» **TASK TO CARRY OUT**
Format the lines from the one containing "Given: Click the Darmowa" to the one containing "pos(118,247)" as a numbered list, leaving out blank lines.
** START OF DATA PROVIDED **
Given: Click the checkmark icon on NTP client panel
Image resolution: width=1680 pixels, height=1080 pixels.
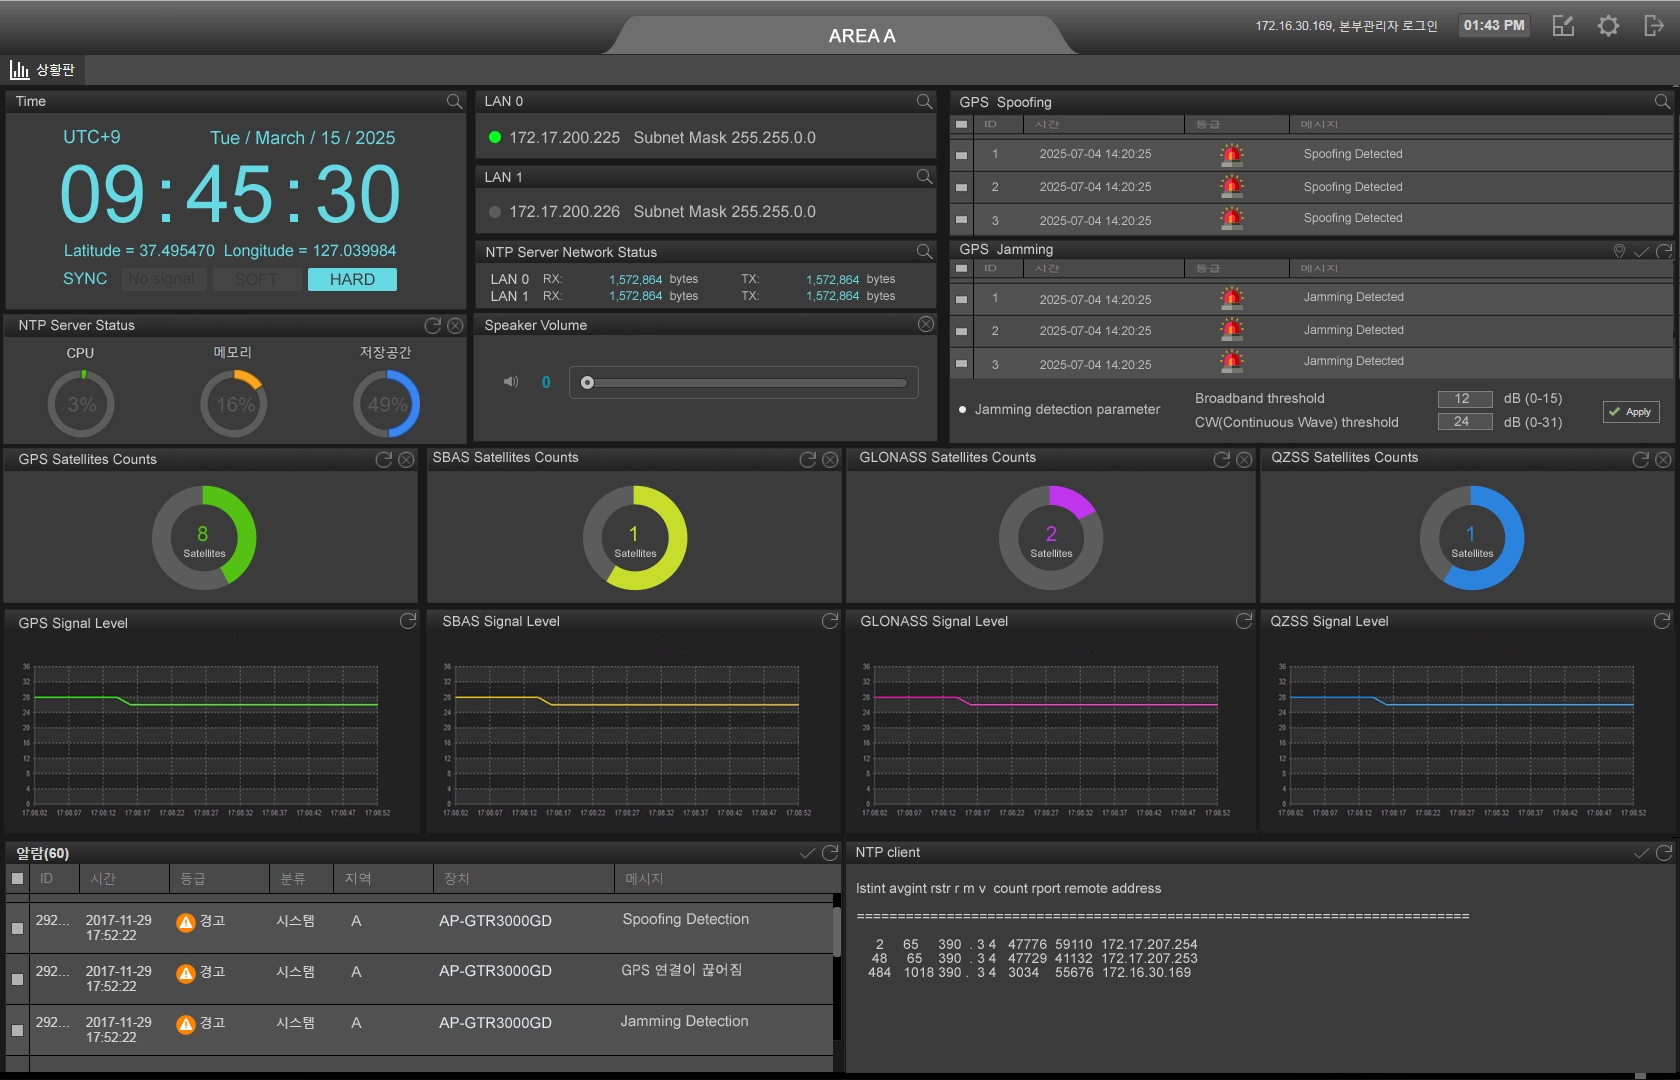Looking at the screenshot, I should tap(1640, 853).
** END OF DATA PROVIDED **
** START OF DATA PROVIDED **
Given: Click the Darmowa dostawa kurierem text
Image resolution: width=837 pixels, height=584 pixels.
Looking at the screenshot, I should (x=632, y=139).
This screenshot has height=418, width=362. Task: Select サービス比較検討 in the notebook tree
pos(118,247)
** END OF DATA PROVIDED **
» **SOLUTION TO THIS EXERCISE**
1. Given: Click the Darmowa dostawa kurierem text
2. Image resolution: width=837 pixels, height=584 pixels.
3. Looking at the screenshot, I should (x=632, y=139).
4. This screenshot has height=418, width=362. Task: Select サービス比較検討 in the notebook tree
5. pos(118,247)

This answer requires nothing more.